Comme pour souligner ses mots, il me serre plus fort, et nous faisons volte-face ensemble, lentement, jusqu’à avoir les yeux tournés vers l’endroit d’où nous venons.
Devant nous, la brume crépusculaire, blême et définitive, étend son ombre sur le monde. Des voitures sont disséminées sur le parking étrangement désert, que les projecteurs entourent de lueurs verdâtres, encore inefficaces, perdues au sommet des poteaux métalliques. Le grillage est un filet cendré qui, vu d’ici, semble s’effacer ; au-delà, de l’autre côté de l’étroite route asphaltée qui contourne l’aéroport, s’étende une masse de canne à sucre, tache noire sur le ciel du soir, ombre immense embrassant le sol, tranche détachée de la nuit tombante qui lourdement s’affale sur l’horizon. »

Pas de doutes. C’est bien écrit. Et probablement, je dirais bien traduit aussi (Jean-Pierre Ricard). Je suis étonné que Neil Bissoondath, Canadien anglophone arrivé à 18 ans de Trinidad et Tobago mais en réalité d’origine indienne, n’ait pas davantage de notoriété. « Retour à Casaquemada » est le second de ses ouvrages que je lis et l’intérêt est là dans deux cas. Pas de pédanterie, pas d’esbrouffe, mais une écriture à la qualité certaine et un propos des plus consistant.
Cette fois-ci, c’est un peu (de) son histoire qu’il met en scène. Celle d’un Antillais – de l’île de Casaquemada donc – qui est parti à 18 ans faire des études de médecine à Toronto et qui est resté là-bas, s’est marié avec une Canadienne anglophone et a pris la nationalité. Ca ressemble pas mal à son histoire, non ?!
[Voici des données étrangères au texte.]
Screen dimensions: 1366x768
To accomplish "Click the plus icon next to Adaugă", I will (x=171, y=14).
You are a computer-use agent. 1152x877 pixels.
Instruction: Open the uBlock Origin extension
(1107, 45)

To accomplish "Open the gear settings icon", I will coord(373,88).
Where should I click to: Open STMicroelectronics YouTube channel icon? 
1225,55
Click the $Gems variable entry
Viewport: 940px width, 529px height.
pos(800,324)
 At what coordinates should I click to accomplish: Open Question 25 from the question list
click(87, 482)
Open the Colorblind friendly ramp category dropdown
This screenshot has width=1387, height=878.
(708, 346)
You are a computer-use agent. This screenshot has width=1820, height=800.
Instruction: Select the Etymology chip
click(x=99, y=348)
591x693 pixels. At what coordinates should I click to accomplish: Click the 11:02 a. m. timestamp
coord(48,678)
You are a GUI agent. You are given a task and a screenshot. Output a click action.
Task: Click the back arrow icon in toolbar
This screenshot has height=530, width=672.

Mais il ne s’agit pas que de ça, puisque Raj décide à un moment de revenir à Casaquemada, avec sa femme et son enfant, avec des motivations plus ou moins conscientes, mais surtout dans un contexte compliqué puisque Casaquemada est en train d’entrer dans une phase de récession économique déstabilisante après des années d’euphorie économique. Récession économique, troubles sociaux, insécurité, …
Pas le bon moment donc. Mais je crois qu’en fait Neil Bissoondath tâche de nous faire comprendre qu’il n’y a plus de « bon moment » pour revenir quand vous êtes ainsi parti. Raj ne se sent pas vraiment canadien et il ne se sent plus casaquemadain. Il est de nulle part. (sans compter que ses vraies racines par ailleurs sont indiennes !)
Neil Bissoondath raconte cette vie débutante – Raj n’a pas encore quarante ans quand il fuit à nouveau Casaquemada pour rentrer (rentrer ?) au Canada – avec foultitude d’aller-retours et c’est extrêmement bien raconté, avec une solide histoire bien dans la tradition anglo-saxonne (j’ai pensé à V.S. Naipaul et à Russell Banks).
Oui, vraiment, c’est étonnant que la notoriété de Neil Bissoondath ne soit pas davantage établie …
Un beau roman sur le déracinement, l’exil, l’impossibilité ou la difficulté d’une greffe en terre étrangère, la difficulté ou l’impossibilité du retour.